Galaxy Zoo discoveries have been important enough that astronomers have investigated some of them separately, using Earth-bound telescopes as well as the Hubble Space Telescope. The project's findings have led to 10 scientific articles, which appeared in peer-reviewed journals, and six more are on the way. And a few "zooites," as the volunteers refer to themselves, hope to publish their own citizen-science research projects someday, with help from professional astronomers.

Citizen science — "the involvement of nonprofessionals in the scientific process," according to University of Oxford astronomer Chris Lintott, one of Galaxy Zoo's founders — is not a new concept. Distributed-computing projects like SETI@home, which hunts for radio signals that might indicate intelligent life in the universe, and, which tests the accuracy of global climate models, have long tapped volunteers' home computers to help process data. The difference between these projects and Galaxy Zoo — and its inspiration, Stardust@home, which asks volunteers to search electron-microscope images for interstellar dust particles collected in space — is that the latter two interface with not the volunteer's PC but with his or her mind.

This model — their data, your brain — may represent an increasingly common way to handle large data sets. Relatively cheap technology and bandwidth have made data collection almost too easy. Many scientists are now drowning in massive amounts of data, which they don't have the time, resources or brain power to analyze. "In many parts of science, we're not constrained by what data we can get," says Lintott, who is also the co-host of the long-running BBC series The Sky at Night. "We're constrained by what we can do with the data we have. Citizen science is a very powerful way of solving that problem."

He estimates that the perfect graduate student — essentially, a human computer that never eats, sleeps or takes a bathroom break — spending 24 hours a day, seven days a week analyzing Galaxy Zoo's data would have needed three to five years to match what Galaxy Zoo's volunteers collectively accomplished in the project's first sixth months.

So who are these overachieving zooites? According to a 2008 survey of 11,000 Galaxy Zoo users, 80% are men and two-thirds live in the U.S. or U.K. They are primarily people who want to "contribute to original scientific research," says Jordan Raddick, education director of the Institute for Data-Intensive Engineering and Science at Johns Hopkins University, who helped conduct the survey. For some Galaxy Zoo volunteers, the draw is somewhat more philosophical. Contemplating a galaxy that exists at an almost unimaginable distance, in both space and time, and contributing a bit of knowledge about it can be humbling and satisfying. "Every galaxy has a story to tell. They are beautiful, mysterious, and show how amazing our universe is," says Aida Berges, a homemaker in Puerto Rico who has classified 150,000 galaxies — at one point putting in 16-hour days. "It was love at first sight when I started in Galaxy Zoo ... It is a magical place, and it feels like coming home at last."

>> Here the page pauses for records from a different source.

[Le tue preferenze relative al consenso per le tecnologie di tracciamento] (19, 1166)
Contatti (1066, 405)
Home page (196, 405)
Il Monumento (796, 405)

Researchers from other disciplines have begun approaching the Galaxy Zoo team for help sorting their own masses of information. With Galaxy Zoo's assistance, the Royal Observatory Greenwich just launched Solar Stormwatch, which asks volunteers to track solar explosions captured on video by NASA's STEREO spacecraft. The idea is eventually to be able to predict these flare-ups, which interfere with satellites and endanger astronauts. Another project will task volunteers with translating the famous Oxyrhynchus Papyri, a cache of 50,000 Ptolemaic-era manuscript fragments from Egypt. Yet another will analyze footage of the New Caledonian crow in the wild. (It's one of the few nonprimate species to create and even modify tools.)

Yale astronomy graduate student Carolin Cardamone, who has published research on green pea galaxies, says astronomers were alerted to their existence by Galaxy Zoo volunteers who posted hundreds of images to the site's busy discussion forum. She says the project is an enormous boon to her field. "This is all hard, rigorous science," she says. "We're not giving [the volunteers] busywork to do. We're not doing this so they can have fun with science, but so they can participate in real science."